------ Input data
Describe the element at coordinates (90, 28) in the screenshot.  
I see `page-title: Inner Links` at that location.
------------
------ Input data
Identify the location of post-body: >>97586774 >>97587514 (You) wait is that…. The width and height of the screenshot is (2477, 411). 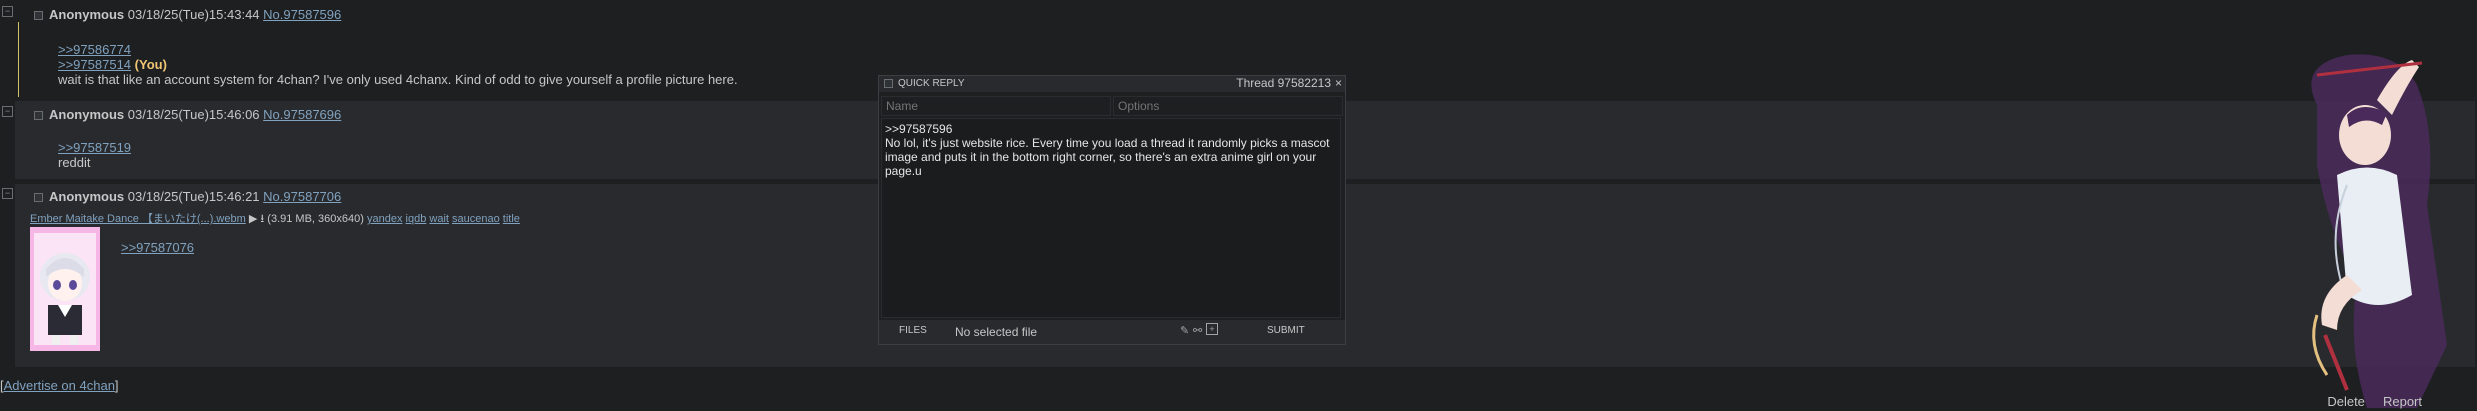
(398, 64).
------------
------ Input data
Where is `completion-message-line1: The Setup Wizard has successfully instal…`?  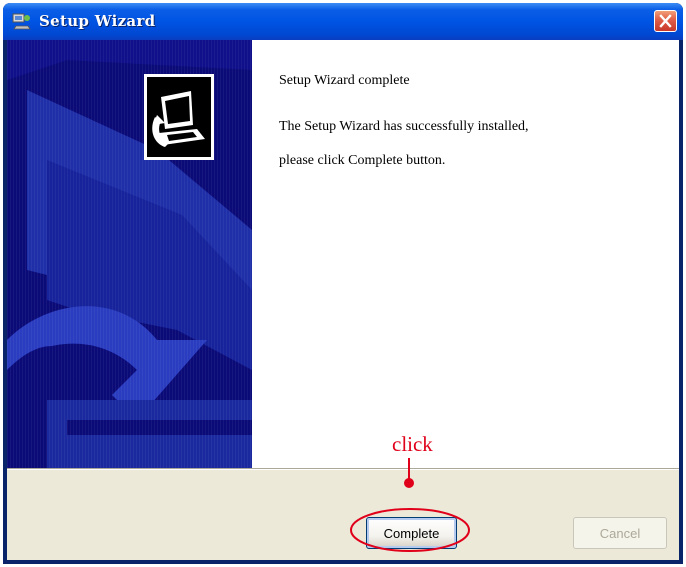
------------
> **Exercise aim**
Write out the lines from the one containing "Describe the element" through the one containing "at that location.", copying them word for word.

> **Task solution**
Describe the element at coordinates (90, 28) in the screenshot.  
I see `page-title: Inner Links` at that location.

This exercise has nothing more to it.